Advocating for Immediate De-escalation of Kinetic Actions between India and Pakistan: Say No to Wars! No to Hatred!

An Indian Marxist

Summary: On the need for a principled anti-war position on both sides of the border — Editors

Hindustan bhi mera hain, aur Pakistan bhi mera hain’ – Habib Jalib

 

India and Pakistan have fought four years till date: 1947, 1965, 1971 and 1999; and have been engaged in an unending proxy war since 1947. They are yet again at loggerheads with one another following the Pahalgam Attacks which resulted in the killing of 26 civilians including Hindus, Muslims and Foreign Nationals. Although The Resistance Front (TRF) has taken responsibility of the attacks, the Indian government has constantly emphasised that such outfits have been allowed to function under the patronage of the Pakistani government. It is important to consider in this context that the history of fundamentalist outfits in Pakistan being allowed to function and granted access to arms and ammunition is an old one, which goes back to the days of the Cold War and the 1979 Soviet invasion of Afghanistan under Leonid Brezhnev. The constant rise of such tendencies in Pakistan and Afghanistan, and the concurrent rise of fundamentalism in Kashmir during the late 1980s and throughout the 1990s – which resulted in the Kargil War in 1999 – had created an important foundation for the Islamophobia and Hindutva far-right that India has been witnessing today. Pakistan too, has mostly been under the rule of military dictatorships which have mostly emphasised the creation of a surveillance-based and theocratic state.

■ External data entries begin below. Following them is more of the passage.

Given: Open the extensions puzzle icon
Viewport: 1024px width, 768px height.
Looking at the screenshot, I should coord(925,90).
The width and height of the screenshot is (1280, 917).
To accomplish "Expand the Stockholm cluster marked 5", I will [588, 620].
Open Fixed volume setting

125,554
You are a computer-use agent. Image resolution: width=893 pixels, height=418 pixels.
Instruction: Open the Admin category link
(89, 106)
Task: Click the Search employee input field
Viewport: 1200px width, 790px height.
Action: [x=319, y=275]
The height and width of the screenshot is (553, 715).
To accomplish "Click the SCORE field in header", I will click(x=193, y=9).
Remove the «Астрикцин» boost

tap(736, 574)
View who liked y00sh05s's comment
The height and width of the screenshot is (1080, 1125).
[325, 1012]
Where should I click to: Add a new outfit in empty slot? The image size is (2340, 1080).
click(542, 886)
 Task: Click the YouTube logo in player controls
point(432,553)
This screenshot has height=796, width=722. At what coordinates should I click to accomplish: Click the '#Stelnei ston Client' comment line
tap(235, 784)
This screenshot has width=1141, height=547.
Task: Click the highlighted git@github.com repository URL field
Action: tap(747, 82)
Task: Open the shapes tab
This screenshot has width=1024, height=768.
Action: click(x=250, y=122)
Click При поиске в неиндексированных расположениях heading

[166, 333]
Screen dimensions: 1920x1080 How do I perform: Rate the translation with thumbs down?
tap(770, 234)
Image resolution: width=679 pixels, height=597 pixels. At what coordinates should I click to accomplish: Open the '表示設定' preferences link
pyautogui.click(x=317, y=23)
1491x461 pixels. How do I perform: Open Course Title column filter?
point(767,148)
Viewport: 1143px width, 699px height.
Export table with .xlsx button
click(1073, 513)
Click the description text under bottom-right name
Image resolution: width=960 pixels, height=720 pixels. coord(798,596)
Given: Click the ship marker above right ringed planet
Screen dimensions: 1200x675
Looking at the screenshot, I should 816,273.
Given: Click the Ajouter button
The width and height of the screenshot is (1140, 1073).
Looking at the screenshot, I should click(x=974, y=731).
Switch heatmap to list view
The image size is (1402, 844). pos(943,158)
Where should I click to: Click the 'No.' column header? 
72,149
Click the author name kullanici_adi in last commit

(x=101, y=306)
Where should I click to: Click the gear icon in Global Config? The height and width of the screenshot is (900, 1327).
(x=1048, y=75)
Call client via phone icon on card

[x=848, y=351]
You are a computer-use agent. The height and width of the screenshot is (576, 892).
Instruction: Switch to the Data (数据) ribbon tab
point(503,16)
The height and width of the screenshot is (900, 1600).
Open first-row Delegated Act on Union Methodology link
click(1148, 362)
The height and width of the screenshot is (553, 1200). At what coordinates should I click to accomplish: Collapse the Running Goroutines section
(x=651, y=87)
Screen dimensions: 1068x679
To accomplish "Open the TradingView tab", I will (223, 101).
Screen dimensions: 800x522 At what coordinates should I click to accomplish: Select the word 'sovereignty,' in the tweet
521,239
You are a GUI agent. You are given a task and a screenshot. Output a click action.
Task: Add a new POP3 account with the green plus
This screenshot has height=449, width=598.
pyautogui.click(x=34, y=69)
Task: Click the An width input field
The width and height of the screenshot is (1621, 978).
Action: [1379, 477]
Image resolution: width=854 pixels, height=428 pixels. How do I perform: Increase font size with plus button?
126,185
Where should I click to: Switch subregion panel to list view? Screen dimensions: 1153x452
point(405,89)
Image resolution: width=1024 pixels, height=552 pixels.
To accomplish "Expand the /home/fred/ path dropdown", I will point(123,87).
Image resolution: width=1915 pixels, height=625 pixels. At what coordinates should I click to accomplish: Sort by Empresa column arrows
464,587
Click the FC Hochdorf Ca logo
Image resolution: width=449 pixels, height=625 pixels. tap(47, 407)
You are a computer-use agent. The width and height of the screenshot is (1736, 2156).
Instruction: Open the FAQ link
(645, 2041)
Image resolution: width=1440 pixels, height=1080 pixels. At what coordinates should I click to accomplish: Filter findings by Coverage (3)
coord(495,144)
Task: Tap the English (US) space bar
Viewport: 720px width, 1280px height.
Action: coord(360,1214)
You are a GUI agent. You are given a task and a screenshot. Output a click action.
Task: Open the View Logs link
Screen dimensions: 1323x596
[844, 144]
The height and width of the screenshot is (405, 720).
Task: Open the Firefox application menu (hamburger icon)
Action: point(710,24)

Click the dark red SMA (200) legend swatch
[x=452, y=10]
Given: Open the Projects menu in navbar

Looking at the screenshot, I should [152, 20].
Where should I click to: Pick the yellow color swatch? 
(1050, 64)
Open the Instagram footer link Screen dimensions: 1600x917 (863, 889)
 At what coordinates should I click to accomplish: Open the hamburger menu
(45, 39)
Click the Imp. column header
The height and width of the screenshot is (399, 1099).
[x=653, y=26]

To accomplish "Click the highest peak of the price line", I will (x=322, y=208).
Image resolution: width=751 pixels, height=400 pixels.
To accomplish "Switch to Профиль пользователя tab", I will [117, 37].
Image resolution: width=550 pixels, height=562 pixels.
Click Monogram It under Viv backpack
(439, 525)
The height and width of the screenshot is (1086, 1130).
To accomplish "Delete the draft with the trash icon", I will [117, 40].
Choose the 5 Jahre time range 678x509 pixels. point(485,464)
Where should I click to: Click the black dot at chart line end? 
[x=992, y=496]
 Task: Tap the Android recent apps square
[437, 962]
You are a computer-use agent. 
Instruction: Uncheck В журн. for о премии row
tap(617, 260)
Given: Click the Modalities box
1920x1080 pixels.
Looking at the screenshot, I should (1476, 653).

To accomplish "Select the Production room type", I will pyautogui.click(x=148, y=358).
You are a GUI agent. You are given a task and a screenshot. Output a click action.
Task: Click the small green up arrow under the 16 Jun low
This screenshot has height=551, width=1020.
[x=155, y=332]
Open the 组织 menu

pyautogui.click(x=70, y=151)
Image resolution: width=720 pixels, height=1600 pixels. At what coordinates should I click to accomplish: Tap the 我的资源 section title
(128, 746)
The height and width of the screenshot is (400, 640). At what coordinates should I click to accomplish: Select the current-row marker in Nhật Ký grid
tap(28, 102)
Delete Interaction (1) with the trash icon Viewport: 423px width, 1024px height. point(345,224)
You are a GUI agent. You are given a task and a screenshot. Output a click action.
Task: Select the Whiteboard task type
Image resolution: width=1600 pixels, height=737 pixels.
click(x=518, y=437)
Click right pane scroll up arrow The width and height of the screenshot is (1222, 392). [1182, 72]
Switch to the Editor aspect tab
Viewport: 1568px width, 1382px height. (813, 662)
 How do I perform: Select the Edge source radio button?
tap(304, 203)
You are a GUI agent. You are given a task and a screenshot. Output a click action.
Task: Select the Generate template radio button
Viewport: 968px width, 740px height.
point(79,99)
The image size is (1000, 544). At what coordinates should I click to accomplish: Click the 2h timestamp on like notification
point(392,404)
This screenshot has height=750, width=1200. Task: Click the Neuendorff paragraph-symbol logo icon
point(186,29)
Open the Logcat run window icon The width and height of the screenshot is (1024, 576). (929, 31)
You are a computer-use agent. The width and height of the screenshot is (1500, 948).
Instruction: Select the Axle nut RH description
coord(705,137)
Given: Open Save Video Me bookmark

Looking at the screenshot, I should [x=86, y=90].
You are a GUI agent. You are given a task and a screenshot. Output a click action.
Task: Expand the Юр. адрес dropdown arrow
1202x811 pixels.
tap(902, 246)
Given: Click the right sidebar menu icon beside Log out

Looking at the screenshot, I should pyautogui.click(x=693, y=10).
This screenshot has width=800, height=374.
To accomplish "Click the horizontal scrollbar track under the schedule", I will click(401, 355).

Both India and Pakistan have also at different points of time taken recourse to banning left-wing formations and dissent, which can be seen in recent times as well.

In recent times, the far-right governments on both sides of the border have been attempting to use the situation to their advantage, advocating for a full-fledged escalation at the Line of Control (LOC) that separates the two countries. It is important to note in this context that the governments of both India and Pakistan have in recent times found themselves under pressure following the economic hardships that both these countries have been facing. While India is placed at the 105th  position in the Global Hunger Index (GHI), Pakistan is placed at the 109th  position. In both these counties, there has been a constant rise of multi-dimensional poverty and far-right hardline politics that has constantly sought to undermine democratic values, social justice, human rights, and the secular ethos. While the Pakistani left has largely been divided upon the approach that is needed to analyse the existence of state-sponsored fundamentalist outfits in Pakistan, the Indian left too has failed to analyse the border tensions from an anti-war perspective. Almost all the major Communist Parties – for example, the CPI, the CPI(M) and the CPIML-PCC – have shied away from directly taking an anti-war position.

As Marxists, it is of utmost importance to realise that such wars, in the end, benefit only the ruling classes of the warring sides at the expense of innocent civilian lives, and that in this case as well, it will be the same. The most important objective that the Indian, Pakistani and the Global Left have at their disposal at this moment is to advocate and push for an immediate de-escalation of the tensions between the two nuclear-powered countries.